- ACTIVITY -
What appears in the data must be reproduced exactly.

Start of EXERCISE INPUT

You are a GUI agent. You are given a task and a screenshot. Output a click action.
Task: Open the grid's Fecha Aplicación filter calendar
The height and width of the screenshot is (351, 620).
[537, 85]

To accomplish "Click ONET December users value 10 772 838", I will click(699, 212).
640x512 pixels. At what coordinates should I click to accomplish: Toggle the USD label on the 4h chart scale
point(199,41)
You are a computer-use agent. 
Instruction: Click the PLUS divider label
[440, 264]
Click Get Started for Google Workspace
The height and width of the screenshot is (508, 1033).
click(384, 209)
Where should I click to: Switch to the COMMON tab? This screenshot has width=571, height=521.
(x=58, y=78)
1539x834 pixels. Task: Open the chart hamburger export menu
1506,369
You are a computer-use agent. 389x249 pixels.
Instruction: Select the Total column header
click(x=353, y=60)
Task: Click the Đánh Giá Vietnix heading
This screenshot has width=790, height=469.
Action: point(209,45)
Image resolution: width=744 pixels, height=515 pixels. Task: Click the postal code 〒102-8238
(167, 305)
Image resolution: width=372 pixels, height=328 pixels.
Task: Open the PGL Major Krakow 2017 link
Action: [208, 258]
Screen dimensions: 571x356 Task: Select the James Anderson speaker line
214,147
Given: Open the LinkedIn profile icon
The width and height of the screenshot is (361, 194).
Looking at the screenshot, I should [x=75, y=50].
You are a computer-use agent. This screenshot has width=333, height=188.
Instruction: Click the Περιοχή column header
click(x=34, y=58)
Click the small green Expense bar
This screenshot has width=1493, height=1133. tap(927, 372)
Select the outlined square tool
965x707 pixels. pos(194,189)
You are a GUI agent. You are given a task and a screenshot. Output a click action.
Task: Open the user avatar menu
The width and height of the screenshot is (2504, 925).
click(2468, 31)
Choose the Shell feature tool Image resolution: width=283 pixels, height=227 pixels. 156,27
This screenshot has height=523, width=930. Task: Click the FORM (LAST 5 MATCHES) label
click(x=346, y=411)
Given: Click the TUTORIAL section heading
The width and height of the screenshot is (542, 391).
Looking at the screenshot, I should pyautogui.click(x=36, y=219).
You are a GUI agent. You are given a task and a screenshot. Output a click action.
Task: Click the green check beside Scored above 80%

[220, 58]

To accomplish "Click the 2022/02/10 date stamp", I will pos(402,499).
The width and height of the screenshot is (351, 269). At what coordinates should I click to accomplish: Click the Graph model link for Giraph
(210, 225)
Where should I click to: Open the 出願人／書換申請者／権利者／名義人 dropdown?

End of EXERCISE INPUT

- SOLUTION TO THIS EXERCISE -
You are a GUI agent. You are given a task and a screenshot. Output a click action.
Task: Open the grid's Fecha Aplicación filter calendar
The height and width of the screenshot is (351, 620).
[537, 85]

To accomplish "Click ONET December users value 10 772 838", I will click(699, 212).
640x512 pixels. At what coordinates should I click to accomplish: Toggle the USD label on the 4h chart scale
point(199,41)
You are a computer-use agent. 
Instruction: Click the PLUS divider label
[440, 264]
Click Get Started for Google Workspace
The height and width of the screenshot is (508, 1033).
click(384, 209)
Where should I click to: Switch to the COMMON tab? This screenshot has width=571, height=521.
(x=58, y=78)
1539x834 pixels. Task: Open the chart hamburger export menu
1506,369
You are a computer-use agent. 389x249 pixels.
Instruction: Select the Total column header
click(x=353, y=60)
Task: Click the Đánh Giá Vietnix heading
This screenshot has width=790, height=469.
Action: point(209,45)
Image resolution: width=744 pixels, height=515 pixels. Task: Click the postal code 〒102-8238
(167, 305)
Image resolution: width=372 pixels, height=328 pixels.
Task: Open the PGL Major Krakow 2017 link
Action: [208, 258]
Screen dimensions: 571x356 Task: Select the James Anderson speaker line
214,147
Given: Open the LinkedIn profile icon
The width and height of the screenshot is (361, 194).
Looking at the screenshot, I should [x=75, y=50].
You are a computer-use agent. This screenshot has width=333, height=188.
Instruction: Click the Περιοχή column header
click(x=34, y=58)
Click the small green Expense bar
This screenshot has width=1493, height=1133. tap(927, 372)
Select the outlined square tool
965x707 pixels. pos(194,189)
You are a GUI agent. You are given a task and a screenshot. Output a click action.
Task: Open the user avatar menu
The width and height of the screenshot is (2504, 925).
click(2468, 31)
Choose the Shell feature tool Image resolution: width=283 pixels, height=227 pixels. 156,27
This screenshot has height=523, width=930. Task: Click the FORM (LAST 5 MATCHES) label
click(x=346, y=411)
Given: Click the TUTORIAL section heading
The width and height of the screenshot is (542, 391).
Looking at the screenshot, I should pyautogui.click(x=36, y=219).
You are a GUI agent. You are given a task and a screenshot. Output a click action.
Task: Click the green check beside Scored above 80%

[220, 58]

To accomplish "Click the 2022/02/10 date stamp", I will pos(402,499).
The width and height of the screenshot is (351, 269). At what coordinates should I click to accomplish: Click the Graph model link for Giraph
(210, 225)
Where should I click to: Open the 出願人／書換申請者／権利者／名義人 dropdown?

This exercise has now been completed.